I spoke to the technician, Walt. He was cool and he put me at ease. But he said something that I didn’t know was going to happen. “We’re going to inject the dye into the joint,” he said.
Uh, into the joint? I’m no doctor but my hip joint is, like, kinda deep under the skin, right? And to inject dye into it, I imagine one will have to use a somewhat long needle?
Here’s what I know: lidocaine is awesome and “you’re going to feel some pressure” is doctor speak for “I’m putting something in you.”
Then I had an MRI, which is basically like taking a nap in a coffin in the engine room of an aircraft carrier.
Not so bad all things considered but I was kind of knocked out when I got back to work. Then I went to therapy to discuss why exactly it is I have to freak out whenever anything is even slightly physically wrong with me.

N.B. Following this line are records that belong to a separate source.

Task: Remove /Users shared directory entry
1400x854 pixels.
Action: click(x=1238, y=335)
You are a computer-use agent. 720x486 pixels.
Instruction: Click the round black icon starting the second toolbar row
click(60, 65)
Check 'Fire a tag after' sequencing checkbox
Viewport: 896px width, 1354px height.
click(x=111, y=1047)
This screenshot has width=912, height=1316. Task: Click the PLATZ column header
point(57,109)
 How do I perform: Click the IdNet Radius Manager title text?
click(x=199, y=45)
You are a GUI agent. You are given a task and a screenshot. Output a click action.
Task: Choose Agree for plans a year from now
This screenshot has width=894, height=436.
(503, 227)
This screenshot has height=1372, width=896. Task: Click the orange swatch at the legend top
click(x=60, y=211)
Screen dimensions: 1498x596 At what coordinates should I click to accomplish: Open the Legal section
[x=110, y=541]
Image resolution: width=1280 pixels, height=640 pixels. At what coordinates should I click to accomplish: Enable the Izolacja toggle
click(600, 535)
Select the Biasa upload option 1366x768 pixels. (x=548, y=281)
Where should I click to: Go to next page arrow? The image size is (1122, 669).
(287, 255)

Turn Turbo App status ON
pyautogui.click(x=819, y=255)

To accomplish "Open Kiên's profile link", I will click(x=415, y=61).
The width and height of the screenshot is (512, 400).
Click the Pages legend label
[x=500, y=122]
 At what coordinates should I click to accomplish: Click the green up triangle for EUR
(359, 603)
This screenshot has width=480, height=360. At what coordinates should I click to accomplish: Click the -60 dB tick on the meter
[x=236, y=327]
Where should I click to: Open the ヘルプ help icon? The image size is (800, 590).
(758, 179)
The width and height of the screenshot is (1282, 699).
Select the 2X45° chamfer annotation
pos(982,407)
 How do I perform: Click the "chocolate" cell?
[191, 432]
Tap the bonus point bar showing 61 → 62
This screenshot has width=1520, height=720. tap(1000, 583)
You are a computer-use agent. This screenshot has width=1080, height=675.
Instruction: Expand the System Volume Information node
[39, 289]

Then I was off to Astoria to do Pop Quiz Stories at QED where I totally ate it (as I said, I am creatively spent).
There’s comfort in knowing that there’s always going to be something with me. I’ll worry about it, obsess over it, and then get past it and move on to the next thing. It’s just kind of how I am.
But it’s also exhausting living in my own head sometimes.
I’ve gone to bed at 9pm a LOT recently. It might be the weather. It might be the zeitgeist. It might be November and every nobleman and peasant and hunter gatherer and cavewoman in history has also gone to bed at 9pm in November so I’m just another human reacting appropriately to the seasons on this planet.
But I agree. It’s tiring time to be upright.